## RECORDS FOR THE EXERCISE
──────────

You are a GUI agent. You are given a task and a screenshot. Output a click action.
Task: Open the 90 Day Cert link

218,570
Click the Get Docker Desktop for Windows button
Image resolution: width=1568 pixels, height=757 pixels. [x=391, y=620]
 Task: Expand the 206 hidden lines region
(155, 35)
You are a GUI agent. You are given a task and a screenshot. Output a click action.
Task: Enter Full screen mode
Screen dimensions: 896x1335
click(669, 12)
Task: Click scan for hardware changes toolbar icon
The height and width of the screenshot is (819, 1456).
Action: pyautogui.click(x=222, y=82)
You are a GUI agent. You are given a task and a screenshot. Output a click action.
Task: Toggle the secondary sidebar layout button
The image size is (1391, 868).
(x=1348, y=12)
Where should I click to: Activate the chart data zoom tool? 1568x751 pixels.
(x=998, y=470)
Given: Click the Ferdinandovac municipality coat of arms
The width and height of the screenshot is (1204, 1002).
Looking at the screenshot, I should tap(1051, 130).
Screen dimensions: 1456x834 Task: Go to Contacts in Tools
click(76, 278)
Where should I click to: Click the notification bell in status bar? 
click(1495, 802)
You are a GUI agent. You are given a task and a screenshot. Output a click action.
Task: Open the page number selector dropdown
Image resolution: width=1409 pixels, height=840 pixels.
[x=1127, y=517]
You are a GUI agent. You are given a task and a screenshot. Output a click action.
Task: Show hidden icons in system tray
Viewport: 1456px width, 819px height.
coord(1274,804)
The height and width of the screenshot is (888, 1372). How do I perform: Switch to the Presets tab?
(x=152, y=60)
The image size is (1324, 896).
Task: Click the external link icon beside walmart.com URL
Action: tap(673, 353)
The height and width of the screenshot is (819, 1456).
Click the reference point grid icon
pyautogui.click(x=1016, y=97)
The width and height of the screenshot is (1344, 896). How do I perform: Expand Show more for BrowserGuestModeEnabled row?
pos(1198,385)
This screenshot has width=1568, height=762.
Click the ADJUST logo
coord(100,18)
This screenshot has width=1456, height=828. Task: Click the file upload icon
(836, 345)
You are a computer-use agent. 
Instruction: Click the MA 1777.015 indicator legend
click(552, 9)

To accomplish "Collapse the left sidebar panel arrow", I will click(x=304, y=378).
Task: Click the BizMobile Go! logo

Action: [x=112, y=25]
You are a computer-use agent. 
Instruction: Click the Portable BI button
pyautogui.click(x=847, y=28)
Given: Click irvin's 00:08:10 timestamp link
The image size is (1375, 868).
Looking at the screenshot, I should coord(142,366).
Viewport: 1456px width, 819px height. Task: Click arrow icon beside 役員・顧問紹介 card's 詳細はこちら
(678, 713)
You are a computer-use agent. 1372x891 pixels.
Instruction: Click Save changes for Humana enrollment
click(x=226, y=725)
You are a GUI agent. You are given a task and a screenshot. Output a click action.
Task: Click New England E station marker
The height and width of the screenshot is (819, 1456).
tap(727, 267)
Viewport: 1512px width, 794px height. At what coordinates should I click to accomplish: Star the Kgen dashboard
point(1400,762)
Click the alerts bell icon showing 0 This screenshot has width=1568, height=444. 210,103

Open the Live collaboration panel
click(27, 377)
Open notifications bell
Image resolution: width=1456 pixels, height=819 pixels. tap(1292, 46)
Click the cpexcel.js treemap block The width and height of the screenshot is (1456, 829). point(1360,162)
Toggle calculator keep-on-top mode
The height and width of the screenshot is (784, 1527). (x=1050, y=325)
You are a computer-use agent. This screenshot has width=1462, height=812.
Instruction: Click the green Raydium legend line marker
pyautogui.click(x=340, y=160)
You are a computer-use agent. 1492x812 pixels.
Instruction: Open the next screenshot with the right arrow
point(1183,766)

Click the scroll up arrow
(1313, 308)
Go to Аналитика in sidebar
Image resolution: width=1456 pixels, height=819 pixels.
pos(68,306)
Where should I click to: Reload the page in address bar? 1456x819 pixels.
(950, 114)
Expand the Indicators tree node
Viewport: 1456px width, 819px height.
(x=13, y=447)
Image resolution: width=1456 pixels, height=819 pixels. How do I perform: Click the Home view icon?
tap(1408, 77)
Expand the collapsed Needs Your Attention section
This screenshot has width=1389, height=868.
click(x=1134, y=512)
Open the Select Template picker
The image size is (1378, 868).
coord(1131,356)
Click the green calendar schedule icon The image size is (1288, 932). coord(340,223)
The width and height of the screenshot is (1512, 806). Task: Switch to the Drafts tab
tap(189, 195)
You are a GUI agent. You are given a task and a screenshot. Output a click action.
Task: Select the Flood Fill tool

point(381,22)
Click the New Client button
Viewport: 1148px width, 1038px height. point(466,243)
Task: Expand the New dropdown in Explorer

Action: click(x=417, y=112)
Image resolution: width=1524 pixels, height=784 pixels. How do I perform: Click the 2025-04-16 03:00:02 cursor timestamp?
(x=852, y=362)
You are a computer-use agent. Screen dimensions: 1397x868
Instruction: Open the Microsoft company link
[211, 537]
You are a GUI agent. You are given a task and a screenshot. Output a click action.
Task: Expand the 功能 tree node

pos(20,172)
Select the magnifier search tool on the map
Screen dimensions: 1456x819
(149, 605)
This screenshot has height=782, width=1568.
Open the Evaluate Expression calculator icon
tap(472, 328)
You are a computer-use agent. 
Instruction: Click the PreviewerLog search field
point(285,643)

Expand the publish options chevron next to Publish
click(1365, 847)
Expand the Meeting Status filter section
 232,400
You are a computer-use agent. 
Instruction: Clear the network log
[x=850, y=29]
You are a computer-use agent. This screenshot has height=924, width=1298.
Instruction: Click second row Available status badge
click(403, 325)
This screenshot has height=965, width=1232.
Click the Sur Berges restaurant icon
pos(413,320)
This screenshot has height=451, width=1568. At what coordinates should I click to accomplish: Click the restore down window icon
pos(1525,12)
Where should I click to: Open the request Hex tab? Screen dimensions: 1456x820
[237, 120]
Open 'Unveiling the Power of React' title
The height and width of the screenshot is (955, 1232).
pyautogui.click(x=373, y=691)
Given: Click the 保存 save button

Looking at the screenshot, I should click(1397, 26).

──────────

Retype each line above exactly as written.

## WRITTEN ANSWER
You are a GUI agent. You are given a task and a screenshot. Output a click action.
Task: Open the 90 Day Cert link

218,570
Click the Get Docker Desktop for Windows button
Image resolution: width=1568 pixels, height=757 pixels. [x=391, y=620]
 Task: Expand the 206 hidden lines region
(155, 35)
You are a GUI agent. You are given a task and a screenshot. Output a click action.
Task: Enter Full screen mode
Screen dimensions: 896x1335
click(669, 12)
Task: Click scan for hardware changes toolbar icon
The height and width of the screenshot is (819, 1456).
Action: pyautogui.click(x=222, y=82)
You are a GUI agent. You are given a task and a screenshot. Output a click action.
Task: Toggle the secondary sidebar layout button
The image size is (1391, 868).
(x=1348, y=12)
Where should I click to: Activate the chart data zoom tool? 1568x751 pixels.
(x=998, y=470)
Given: Click the Ferdinandovac municipality coat of arms
The width and height of the screenshot is (1204, 1002).
Looking at the screenshot, I should tap(1051, 130).
Screen dimensions: 1456x834 Task: Go to Contacts in Tools
click(76, 278)
Where should I click to: Click the notification bell in status bar? 
click(1495, 802)
You are a GUI agent. You are given a task and a screenshot. Output a click action.
Task: Open the page number selector dropdown
Image resolution: width=1409 pixels, height=840 pixels.
[x=1127, y=517]
You are a GUI agent. You are given a task and a screenshot. Output a click action.
Task: Show hidden icons in system tray
Viewport: 1456px width, 819px height.
coord(1274,804)
The height and width of the screenshot is (888, 1372). How do I perform: Switch to the Presets tab?
(x=152, y=60)
The image size is (1324, 896).
Task: Click the external link icon beside walmart.com URL
Action: tap(673, 353)
The height and width of the screenshot is (819, 1456).
Click the reference point grid icon
pyautogui.click(x=1016, y=97)
The width and height of the screenshot is (1344, 896). How do I perform: Expand Show more for BrowserGuestModeEnabled row?
pos(1198,385)
This screenshot has width=1568, height=762.
Click the ADJUST logo
coord(100,18)
This screenshot has width=1456, height=828. Task: Click the file upload icon
(836, 345)
You are a computer-use agent. 
Instruction: Click the MA 1777.015 indicator legend
click(552, 9)

To accomplish "Collapse the left sidebar panel arrow", I will click(x=304, y=378).
Task: Click the BizMobile Go! logo

Action: [x=112, y=25]
You are a computer-use agent. 
Instruction: Click the Portable BI button
pyautogui.click(x=847, y=28)
Given: Click irvin's 00:08:10 timestamp link
The image size is (1375, 868).
Looking at the screenshot, I should coord(142,366).
Viewport: 1456px width, 819px height. Task: Click arrow icon beside 役員・顧問紹介 card's 詳細はこちら
(678, 713)
You are a computer-use agent. 1372x891 pixels.
Instruction: Click Save changes for Humana enrollment
click(x=226, y=725)
You are a GUI agent. You are given a task and a screenshot. Output a click action.
Task: Click New England E station marker
The height and width of the screenshot is (819, 1456).
tap(727, 267)
Viewport: 1512px width, 794px height. At what coordinates should I click to accomplish: Star the Kgen dashboard
point(1400,762)
Click the alerts bell icon showing 0 This screenshot has width=1568, height=444. 210,103

Open the Live collaboration panel
click(27, 377)
Open notifications bell
Image resolution: width=1456 pixels, height=819 pixels. tap(1292, 46)
Click the cpexcel.js treemap block The width and height of the screenshot is (1456, 829). point(1360,162)
Toggle calculator keep-on-top mode
The height and width of the screenshot is (784, 1527). (x=1050, y=325)
You are a computer-use agent. This screenshot has width=1462, height=812.
Instruction: Click the green Raydium legend line marker
pyautogui.click(x=340, y=160)
You are a computer-use agent. 1492x812 pixels.
Instruction: Open the next screenshot with the right arrow
point(1183,766)

Click the scroll up arrow
(1313, 308)
Go to Аналитика in sidebar
Image resolution: width=1456 pixels, height=819 pixels.
pos(68,306)
Where should I click to: Reload the page in address bar? 1456x819 pixels.
(950, 114)
Expand the Indicators tree node
Viewport: 1456px width, 819px height.
(x=13, y=447)
Image resolution: width=1456 pixels, height=819 pixels. How do I perform: Click the Home view icon?
tap(1408, 77)
Expand the collapsed Needs Your Attention section
This screenshot has width=1389, height=868.
click(x=1134, y=512)
Open the Select Template picker
The image size is (1378, 868).
coord(1131,356)
Click the green calendar schedule icon The image size is (1288, 932). coord(340,223)
The width and height of the screenshot is (1512, 806). Task: Switch to the Drafts tab
tap(189, 195)
You are a GUI agent. You are given a task and a screenshot. Output a click action.
Task: Select the Flood Fill tool

point(381,22)
Click the New Client button
Viewport: 1148px width, 1038px height. point(466,243)
Task: Expand the New dropdown in Explorer

Action: click(x=417, y=112)
Image resolution: width=1524 pixels, height=784 pixels. How do I perform: Click the 2025-04-16 03:00:02 cursor timestamp?
(x=852, y=362)
You are a computer-use agent. Screen dimensions: 1397x868
Instruction: Open the Microsoft company link
[211, 537]
You are a GUI agent. You are given a task and a screenshot. Output a click action.
Task: Expand the 功能 tree node

pos(20,172)
Select the magnifier search tool on the map
Screen dimensions: 1456x819
(149, 605)
This screenshot has height=782, width=1568.
Open the Evaluate Expression calculator icon
tap(472, 328)
You are a computer-use agent. 
Instruction: Click the PreviewerLog search field
point(285,643)

Expand the publish options chevron next to Publish
click(1365, 847)
Expand the Meeting Status filter section
 232,400
You are a computer-use agent. 
Instruction: Clear the network log
[x=850, y=29]
You are a computer-use agent. This screenshot has height=924, width=1298.
Instruction: Click second row Available status badge
click(403, 325)
This screenshot has height=965, width=1232.
Click the Sur Berges restaurant icon
pos(413,320)
This screenshot has height=451, width=1568. At what coordinates should I click to accomplish: Click the restore down window icon
pos(1525,12)
Where should I click to: Open the request Hex tab? Screen dimensions: 1456x820
[237, 120]
Open 'Unveiling the Power of React' title
The height and width of the screenshot is (955, 1232).
pyautogui.click(x=373, y=691)
Given: Click the 保存 save button

Looking at the screenshot, I should click(1397, 26).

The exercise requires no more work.